Smashing Pumpkins: Zeitgeist

Smashing Pumpkins: Zeitgeist

On June 21, 2005, Billy Corgan took out a full-page ad in a pair of Chicago newspapers to let everyone know that he was bringing his Smashing Pumpkins back from the dead. The timing was curious, since it coincided with the release of his solo debut, and the subsequent two-year waiting period for a new release has helped produce some big expectations for the second-most-important band in the history of alternative rock. But Corgan has been here before: Gish seemed unbeatable before Siamese Dream showed up, and then came Mellon Collie And The Infinite Sadness, which, in spite of its name, bloated nature, and that raging rat in a cage, deserved all its accolades. Even Zwan and the solo album were excellent against all odds, but with Zeitgeist, Corgan hasn't risen to his own big occasion.

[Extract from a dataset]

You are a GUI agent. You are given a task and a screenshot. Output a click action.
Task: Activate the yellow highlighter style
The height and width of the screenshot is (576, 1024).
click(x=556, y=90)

"Doomsday Clock" begins the proceedings with an "I Am One"-like opening drumbeat from Jimmy Chamberlin, and soon it's apparent that in Corgan's mind, "I want my band back" meant "Baby, let's rock." (Actually getting the group back together clearly wasn't the most important part of the equation, since D'Arcy and James Iha are nowhere to be found on Zeitgeist.) As in the old days, Corgan is constantly reaching for the rafters with huge, hard-rocking guitars and lyrics suggesting trouble, but the songs themselves just aren't as triumphant. Instead of capturing the climate of an era, Zeitgeist ends up sounding like a Corgan career retrospective in B-side form: "That's The Way (My Love Is)" could have been on Mary Star Of The Sea, "Tarantula" on Mellon Collie, "For God And Country" on TheFutureEmbrace, etc., but none of them would have made the final album cut. To their credit, he and Chamberlin never sound like they're phoning it in, which means that maybe they're getting warmed up. Then again, it could just be that they're spent.